いや、うん…ともだちの気持ちはわかるけど、むしろちょっと助かったけど…慈郎くんが凄く悲しそうな顔してるからもう少し優しくしてあげて。



「なまえ!大丈夫だった!?てか、芥川はなんでなまえと手とか繋いでんの?は?舐めてんの?がっくんも注意しろよ」

「だ、だって…なまえちゃん嫌がらなかったもん!!」

「嫌だって言えないだけかもしれないだろ!あーやだやだ!これだから人の事を考えないやつは!」

「おい、ともだちそれは言い過ぎだぞ」

「ていうか、仮に嫌だったとしてちゃんと拒否出来ない方も悪くね?何されても文句言えなっ…いでっ!!」

「はぁ!?がっくんマジで有り得ないんだけど!」



とりあえず、教室に着いたら少しはまともに落ち着けると思ってたけど、そんな事はなかった様だ。
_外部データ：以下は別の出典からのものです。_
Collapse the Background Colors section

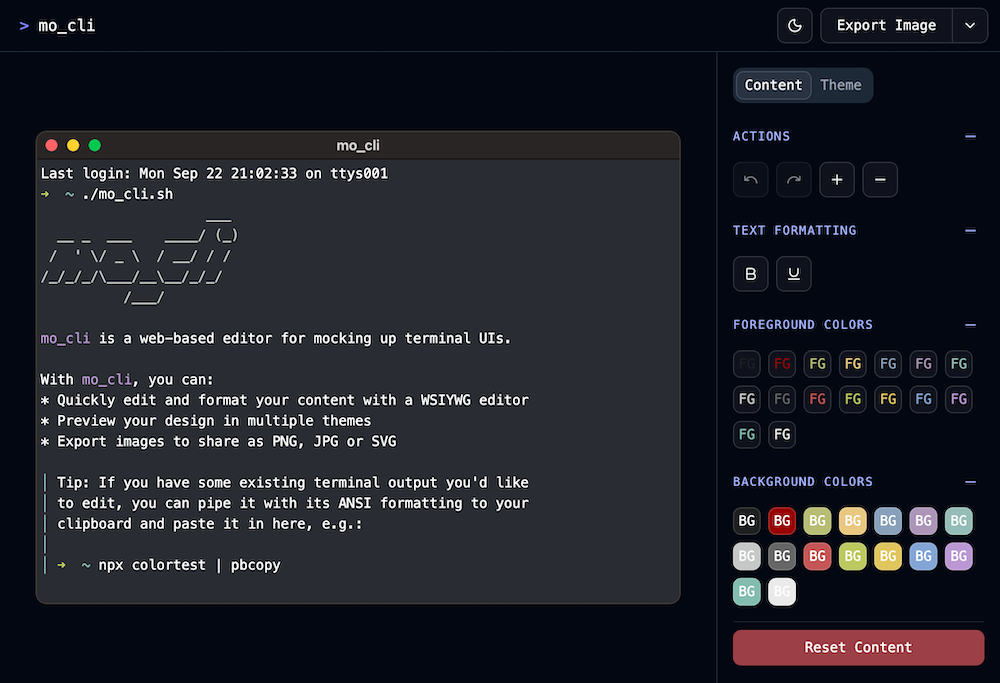(969, 481)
むしろ、テニス部の方々がいるお蔭でかなり注目されてるし。しかも、ともだちが向日くんの頭を引っ叩くという暴挙に出たお蔭で更に注目の的である。

まぁ、向日くんの言う事にも一理あるし。あたしが拒否しなかったのが悪いね、うん。

拒否する程、嫌じゃなかったっていうのもあるけどね。



「ほんで、どないなったん?なんや、みょうじの様子が変な気ぃするけど」

「い、いや…まぁ仲直り?したよ」

「俺と仲良くしてくれるって言ってくれたC〜!!」

「んで、日吉とジローに告られてテンパってるとこだよな」

「!!!」

「「「はっ?」」」

「む、向日くん!!ちょっと!!」



こ、告白はされてないよ!!特に若くんに関しては!いや…慈郎くんは、告白だったのかもしれないけど!!しかも、なんでそれをここで言っちゃうかなぁ!
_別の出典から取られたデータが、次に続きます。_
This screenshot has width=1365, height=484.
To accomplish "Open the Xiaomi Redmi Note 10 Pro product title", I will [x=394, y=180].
ほら、ともだちと宍戸くんと忍足くんがポカン顔してるじゃん。ていうか、あたしが恥ずかしいから言わないで欲しかったな!

向日くんは、慈郎くんとはまた違った意味で素直だね!絶対に嘘とか付けない人だよね!



「芥川はまだわかるけど!日吉が!?いや、嘘でしょ!?」

「まぁ、日吉の場合はちゃんと言ってねっ…むぐ!」

「ちょ、ちょっと向日くんは黙っててね!!」

「へぇ、みょうじの焦り具合を見る限り嘘やないみたいやなぁ」

「嘘じゃないC〜!俺、なまえちゃん好きだもん!!」

「ははっ、なまえってばモテモテだね」



笑い事じゃないよ、麻衣子。

無礼を覚悟で向日くんの口を押さえたのに、追い討ちの様にサラッと慈郎くんも好きとか言わないで。

そしてさっきから満面の笑みの滝くんである。